Comment 3 for bug 527617

Revision history for this message
Michael Nelson (michael.nelson) wrote :

Just taking a look at the above paste in which 3 builds ended up in this state all within 0.52seconds of each other:

* each build has been dispatched previously (but the buildlog doesn't yet help us see what happened to them, Julian's fixed this in devel so we'll have better logging info soon)
* There doesn't appear to be anything strange about the state of the builds themselves, and the samples span different processors, distroarchseries, pockets, archives etc.,
* Importantly, when the issue occurs, the builds *are* dispatched to a builder, it just doesn't end up on the build queue record. So with the above, matching the exact dispatch time with the logs you can see that:

At 22:20:14:
BuildID:1549354 is dispatched to aluminum, and aluminum is rescued at 22:20:58 'rescued from '1549354-3163554': 'No job assigned to builder'
BuildID:1470875 is dispatched to shipova, and at 22:20:16 shipova hits a resume failure: 'A process has ended with a probable error condition: process ended with exit code 255.'
BuildID:1544799 is dispatched to thorium, and at 22:20:51 the bm reports for thorium: 'communication failed (User timeout caused connection failure.)' and it is marked as done.

Yes, that's right, all three builds without a builder resulted in different log messages.

Now the current IBuilder implementation does the following during IBuilder.startBuild():
{{{
# Do it.
build_queue_item.markAsBuilding(self)
try:
    self.current_build_behavior.dispatchBuildToSlave(build_queue_item.id, logger)
}}}

and IBuildQueue.markAsBuilding() is defined as:

{{{
    def markAsBuilding(self, builder):
        """See `IBuildQueue`."""
        self.builder = builder
        if self.job.status != JobStatus.RUNNING:
            self.job.start()
        self.specific_job.jobStarted()
}}}

In all the samples we have, we can verify that job.start() is called (job.date_started reflects the correct time of the event), as is the specific job's jobStarted() method (as in this case, it sets IBuild.buildstate to BUILDING, which is used in the query linked by mthaddon above).

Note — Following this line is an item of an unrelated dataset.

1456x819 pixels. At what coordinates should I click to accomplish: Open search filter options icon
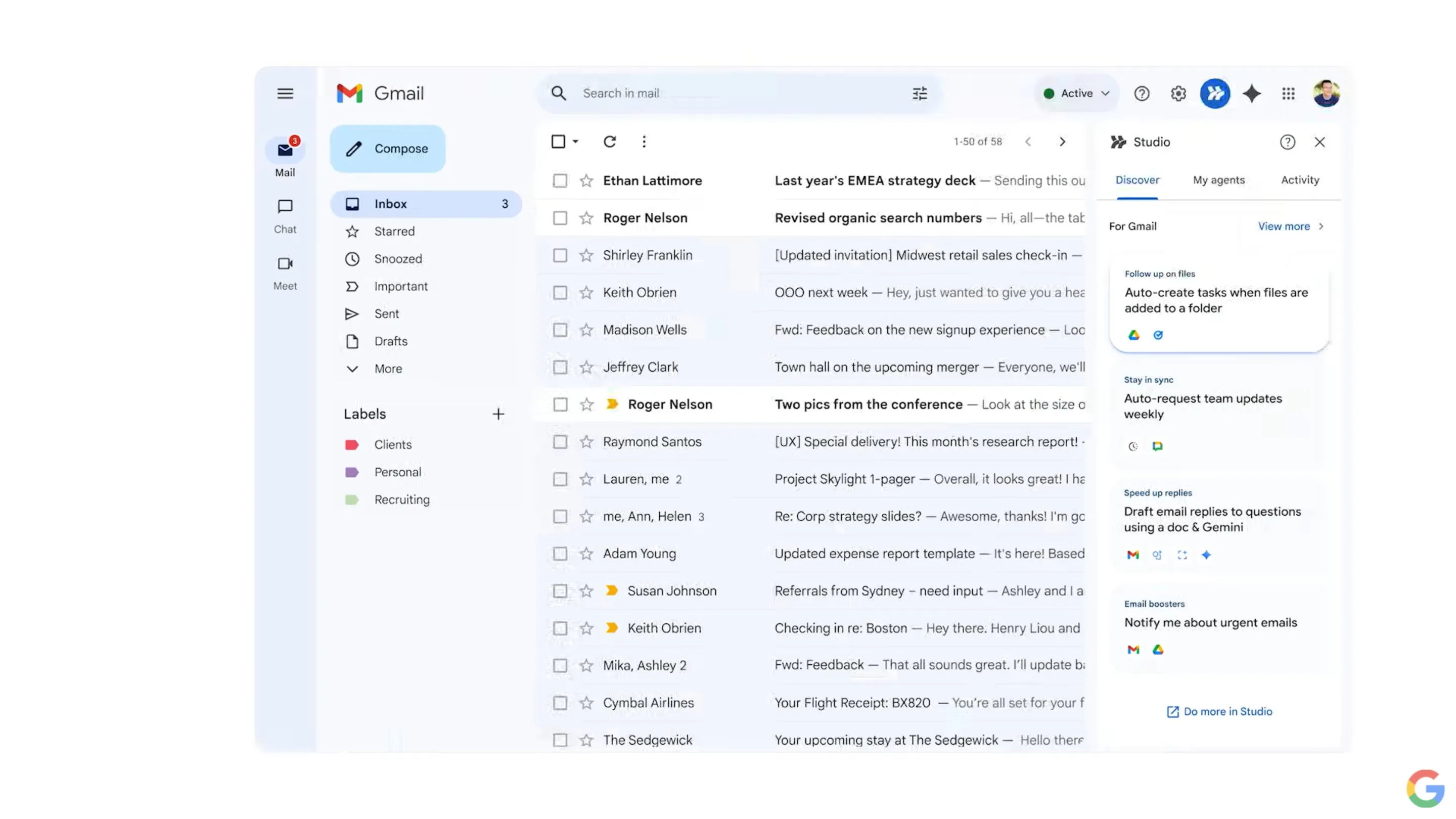tap(920, 93)
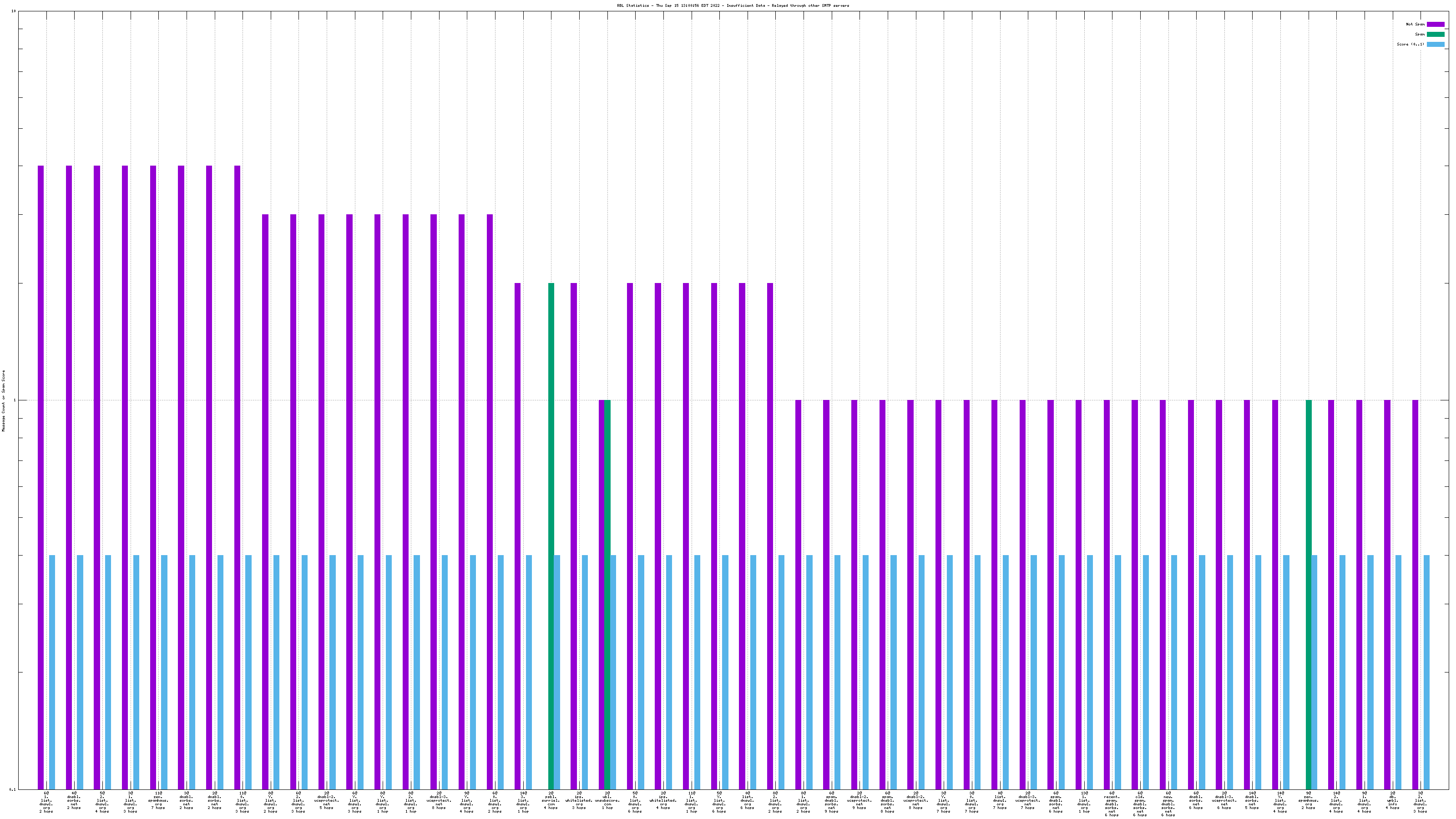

The logical first thought would be that builder is being passed in as None, but this method is only called as above from the builder itself, passing in self.

And then the key appears: all three jobs were aborted for various reasons, and what does updateBuild_ABORTED() do? It set's the queue_item.builder to None and calls PackageBuildFarmJob.jobAborted() which sets the buildstate to... BUILDING.

Looks like the effect of an untested refactoring :/ Writing the test and fix now.